──────── EXERCISE MATERIALS

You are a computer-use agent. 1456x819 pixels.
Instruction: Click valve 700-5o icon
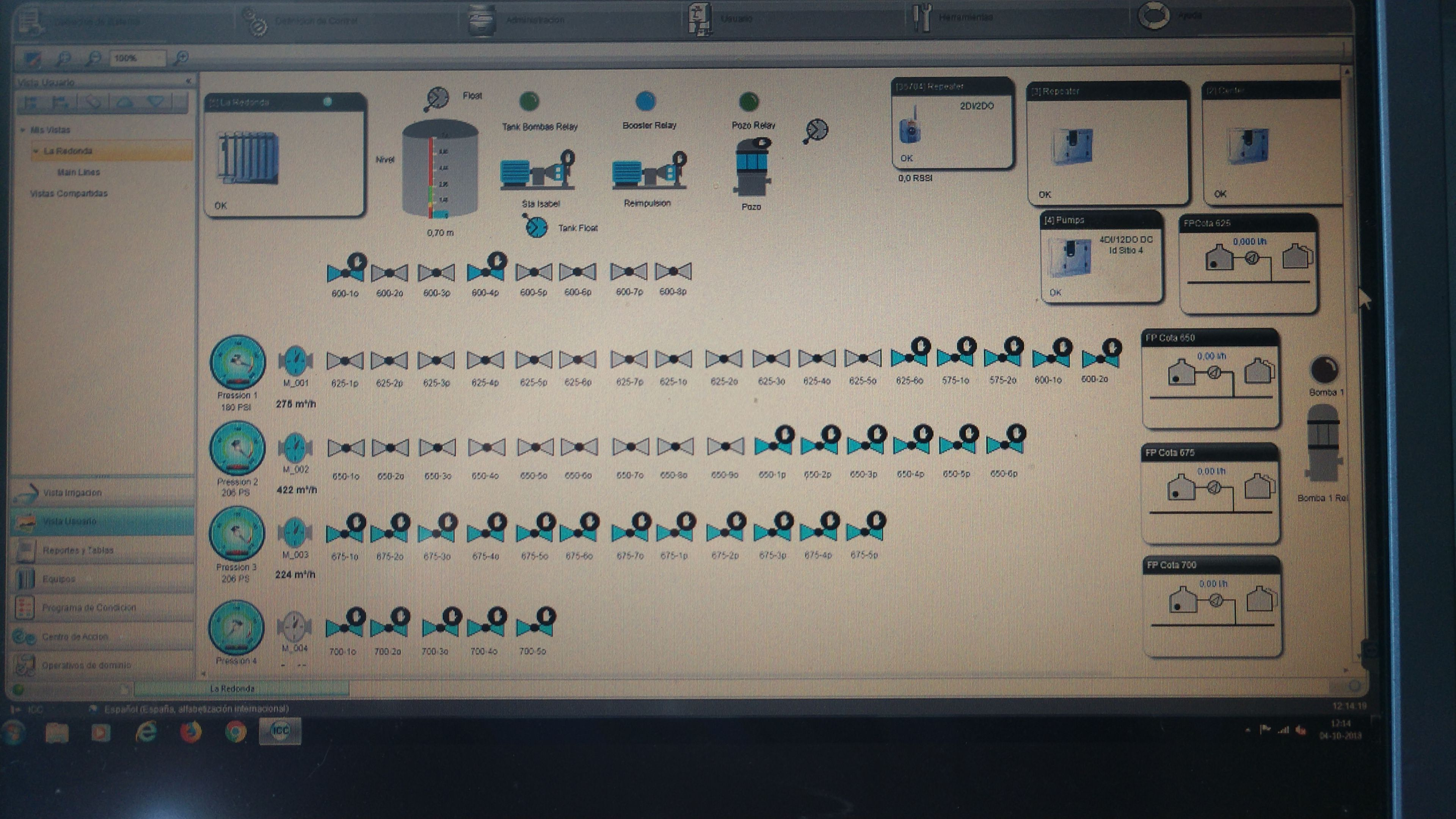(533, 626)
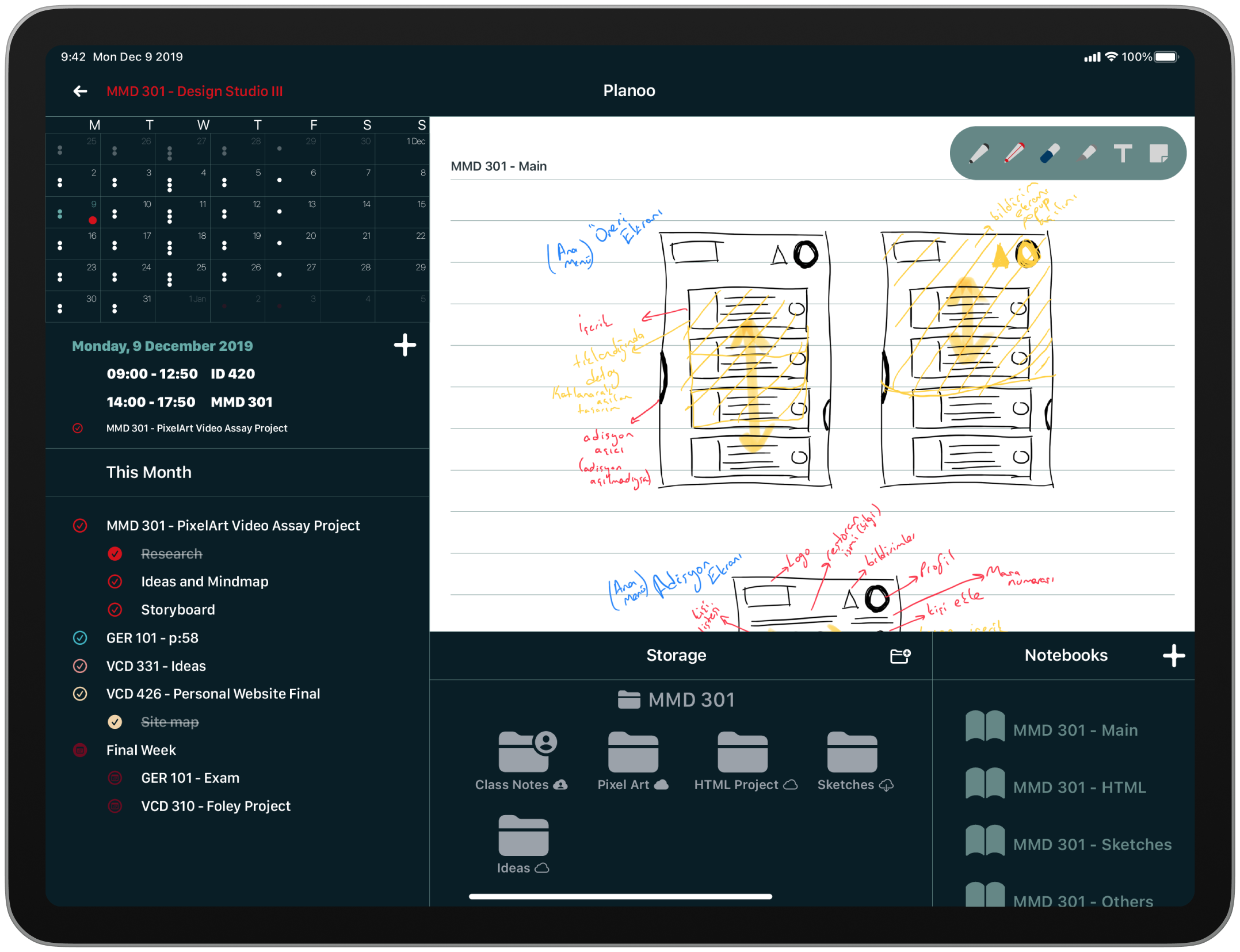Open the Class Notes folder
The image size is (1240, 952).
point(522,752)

────────────────

YOUR GOAL |
For each record above, write out every line exactly and skip the pictures.

EXERCISE OUTPUT |
You are a computer-use agent. 1456x819 pixels.
Instruction: Click valve 700-5o icon
(533, 626)
Open the Class Notes folder
The image size is (1240, 952).
point(522,752)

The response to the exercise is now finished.